-- Aim of the exercise --
Reproduce the lines of the data verbatim, from the line containing "Task: Switch to the Bilder search tab" up to and including the line containing "click(318, 339)". Output those lines alone.

(Collected data)

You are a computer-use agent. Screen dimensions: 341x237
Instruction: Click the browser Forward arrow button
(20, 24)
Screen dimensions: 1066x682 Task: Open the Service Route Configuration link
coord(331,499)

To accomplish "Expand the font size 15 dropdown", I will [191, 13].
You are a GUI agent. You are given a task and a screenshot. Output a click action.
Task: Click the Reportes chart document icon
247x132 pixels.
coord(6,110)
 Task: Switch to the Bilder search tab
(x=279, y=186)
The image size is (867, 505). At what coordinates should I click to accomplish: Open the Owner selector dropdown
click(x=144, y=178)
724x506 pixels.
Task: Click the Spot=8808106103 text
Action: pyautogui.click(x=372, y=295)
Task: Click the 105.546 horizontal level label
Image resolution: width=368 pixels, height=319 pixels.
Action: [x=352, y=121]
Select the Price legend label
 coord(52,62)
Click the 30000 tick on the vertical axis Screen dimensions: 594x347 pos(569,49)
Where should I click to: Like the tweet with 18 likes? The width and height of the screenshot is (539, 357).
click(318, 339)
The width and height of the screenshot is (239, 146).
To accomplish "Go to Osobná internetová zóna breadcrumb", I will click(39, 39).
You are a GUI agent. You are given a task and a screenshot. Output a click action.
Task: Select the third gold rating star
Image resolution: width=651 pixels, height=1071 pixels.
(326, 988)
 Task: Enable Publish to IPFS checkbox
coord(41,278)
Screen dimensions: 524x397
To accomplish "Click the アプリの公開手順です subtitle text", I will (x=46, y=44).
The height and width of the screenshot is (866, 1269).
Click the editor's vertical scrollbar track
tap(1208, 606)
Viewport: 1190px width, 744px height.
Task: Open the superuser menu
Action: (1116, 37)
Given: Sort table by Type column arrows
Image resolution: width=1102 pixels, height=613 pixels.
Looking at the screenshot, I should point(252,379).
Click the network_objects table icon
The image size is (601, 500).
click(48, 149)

-- Written response --
 Task: Switch to the Bilder search tab
(x=279, y=186)
The image size is (867, 505). At what coordinates should I click to accomplish: Open the Owner selector dropdown
click(x=144, y=178)
724x506 pixels.
Task: Click the Spot=8808106103 text
Action: pyautogui.click(x=372, y=295)
Task: Click the 105.546 horizontal level label
Image resolution: width=368 pixels, height=319 pixels.
Action: [x=352, y=121]
Select the Price legend label
 coord(52,62)
Click the 30000 tick on the vertical axis Screen dimensions: 594x347 pos(569,49)
Where should I click to: Like the tweet with 18 likes? The width and height of the screenshot is (539, 357).
click(318, 339)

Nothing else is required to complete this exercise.